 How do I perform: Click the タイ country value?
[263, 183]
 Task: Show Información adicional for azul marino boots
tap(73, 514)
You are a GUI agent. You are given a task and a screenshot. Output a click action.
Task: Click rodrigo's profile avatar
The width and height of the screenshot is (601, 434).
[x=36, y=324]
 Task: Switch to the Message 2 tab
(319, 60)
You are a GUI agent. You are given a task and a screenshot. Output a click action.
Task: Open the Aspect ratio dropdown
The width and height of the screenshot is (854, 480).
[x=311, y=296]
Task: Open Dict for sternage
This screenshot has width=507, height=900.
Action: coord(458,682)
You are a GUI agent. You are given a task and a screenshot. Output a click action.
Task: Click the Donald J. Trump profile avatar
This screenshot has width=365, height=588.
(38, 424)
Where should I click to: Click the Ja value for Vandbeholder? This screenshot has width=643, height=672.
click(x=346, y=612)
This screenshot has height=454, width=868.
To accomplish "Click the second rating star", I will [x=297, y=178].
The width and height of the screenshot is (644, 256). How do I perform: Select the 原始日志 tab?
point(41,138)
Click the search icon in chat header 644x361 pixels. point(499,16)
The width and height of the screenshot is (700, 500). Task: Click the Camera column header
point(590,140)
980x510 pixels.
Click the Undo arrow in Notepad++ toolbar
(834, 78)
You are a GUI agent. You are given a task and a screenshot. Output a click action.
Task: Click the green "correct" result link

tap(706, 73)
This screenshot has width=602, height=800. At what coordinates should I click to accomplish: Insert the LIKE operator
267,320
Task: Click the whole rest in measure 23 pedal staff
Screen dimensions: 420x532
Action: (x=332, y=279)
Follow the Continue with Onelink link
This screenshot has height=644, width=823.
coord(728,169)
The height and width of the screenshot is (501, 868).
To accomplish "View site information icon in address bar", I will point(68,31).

### Problem details
Tally the lines of the listing that contain "profile" and give the tally alone.

### Task solution
2